[Provided data]:
--- start ---
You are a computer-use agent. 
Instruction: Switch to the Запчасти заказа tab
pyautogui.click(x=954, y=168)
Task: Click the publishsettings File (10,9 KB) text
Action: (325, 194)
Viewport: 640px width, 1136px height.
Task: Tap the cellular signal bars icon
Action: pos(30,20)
--- end ---
[Work instructions]: Turn every line of the records above into a numbered list, dropping any blank lines.

[Solved exercise]:
1. You are a computer-use agent. 
2. Instruction: Switch to the Запчасти заказа tab
3. pyautogui.click(x=954, y=168)
4. Task: Click the publishsettings File (10,9 KB) text
5. Action: (325, 194)
6. Viewport: 640px width, 1136px height.
7. Task: Tap the cellular signal bars icon
8. Action: pos(30,20)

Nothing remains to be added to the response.